TASK INSTRUCTIONS:
Please restate the data exactly, from the first line to the last.

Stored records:

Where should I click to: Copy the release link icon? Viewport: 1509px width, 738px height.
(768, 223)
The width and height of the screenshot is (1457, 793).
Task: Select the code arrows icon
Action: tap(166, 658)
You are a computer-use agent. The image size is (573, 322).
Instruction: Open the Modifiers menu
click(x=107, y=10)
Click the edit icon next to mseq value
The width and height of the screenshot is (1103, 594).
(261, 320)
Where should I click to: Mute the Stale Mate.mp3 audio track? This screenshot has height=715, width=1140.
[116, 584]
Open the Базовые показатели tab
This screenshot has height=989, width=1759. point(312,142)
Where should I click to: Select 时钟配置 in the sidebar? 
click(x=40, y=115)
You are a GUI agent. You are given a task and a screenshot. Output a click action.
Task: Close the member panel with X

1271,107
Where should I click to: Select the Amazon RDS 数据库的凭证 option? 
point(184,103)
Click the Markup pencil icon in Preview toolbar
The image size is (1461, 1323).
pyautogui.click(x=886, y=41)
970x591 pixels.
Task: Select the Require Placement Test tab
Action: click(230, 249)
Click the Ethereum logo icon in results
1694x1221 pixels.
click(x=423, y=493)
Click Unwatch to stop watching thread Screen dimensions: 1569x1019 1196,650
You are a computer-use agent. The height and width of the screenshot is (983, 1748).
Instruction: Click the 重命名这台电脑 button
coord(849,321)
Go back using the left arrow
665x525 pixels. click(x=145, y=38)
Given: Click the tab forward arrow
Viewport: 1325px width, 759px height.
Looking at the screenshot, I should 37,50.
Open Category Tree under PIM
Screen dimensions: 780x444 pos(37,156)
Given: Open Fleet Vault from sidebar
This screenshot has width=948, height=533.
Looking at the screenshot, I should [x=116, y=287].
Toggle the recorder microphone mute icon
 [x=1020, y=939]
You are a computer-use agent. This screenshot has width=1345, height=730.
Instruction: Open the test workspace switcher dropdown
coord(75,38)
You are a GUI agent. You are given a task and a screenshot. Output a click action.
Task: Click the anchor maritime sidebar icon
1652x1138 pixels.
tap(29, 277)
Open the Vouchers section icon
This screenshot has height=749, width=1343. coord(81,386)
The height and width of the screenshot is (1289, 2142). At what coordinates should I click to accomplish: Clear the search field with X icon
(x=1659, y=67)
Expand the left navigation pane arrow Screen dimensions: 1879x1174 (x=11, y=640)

EXERCISE RESPONSE:
Where should I click to: Copy the release link icon? Viewport: 1509px width, 738px height.
(768, 223)
The width and height of the screenshot is (1457, 793).
Task: Select the code arrows icon
Action: tap(166, 658)
You are a computer-use agent. The image size is (573, 322).
Instruction: Open the Modifiers menu
click(x=107, y=10)
Click the edit icon next to mseq value
The width and height of the screenshot is (1103, 594).
(261, 320)
Where should I click to: Mute the Stale Mate.mp3 audio track? This screenshot has height=715, width=1140.
[116, 584]
Open the Базовые показатели tab
This screenshot has height=989, width=1759. point(312,142)
Where should I click to: Select 时钟配置 in the sidebar? 
click(x=40, y=115)
You are a GUI agent. You are given a task and a screenshot. Output a click action.
Task: Close the member panel with X

1271,107
Where should I click to: Select the Amazon RDS 数据库的凭证 option? 
point(184,103)
Click the Markup pencil icon in Preview toolbar
The image size is (1461, 1323).
pyautogui.click(x=886, y=41)
970x591 pixels.
Task: Select the Require Placement Test tab
Action: click(230, 249)
Click the Ethereum logo icon in results
1694x1221 pixels.
click(x=423, y=493)
Click Unwatch to stop watching thread Screen dimensions: 1569x1019 1196,650
You are a computer-use agent. The height and width of the screenshot is (983, 1748).
Instruction: Click the 重命名这台电脑 button
coord(849,321)
Go back using the left arrow
665x525 pixels. click(x=145, y=38)
Given: Click the tab forward arrow
Viewport: 1325px width, 759px height.
Looking at the screenshot, I should 37,50.
Open Category Tree under PIM
Screen dimensions: 780x444 pos(37,156)
Given: Open Fleet Vault from sidebar
This screenshot has width=948, height=533.
Looking at the screenshot, I should [x=116, y=287].
Toggle the recorder microphone mute icon
 [x=1020, y=939]
You are a computer-use agent. This screenshot has width=1345, height=730.
Instruction: Open the test workspace switcher dropdown
coord(75,38)
You are a GUI agent. You are given a task and a screenshot. Output a click action.
Task: Click the anchor maritime sidebar icon
1652x1138 pixels.
tap(29, 277)
Open the Vouchers section icon
This screenshot has height=749, width=1343. coord(81,386)
The height and width of the screenshot is (1289, 2142). At what coordinates should I click to accomplish: Clear the search field with X icon
(x=1659, y=67)
Expand the left navigation pane arrow Screen dimensions: 1879x1174 (x=11, y=640)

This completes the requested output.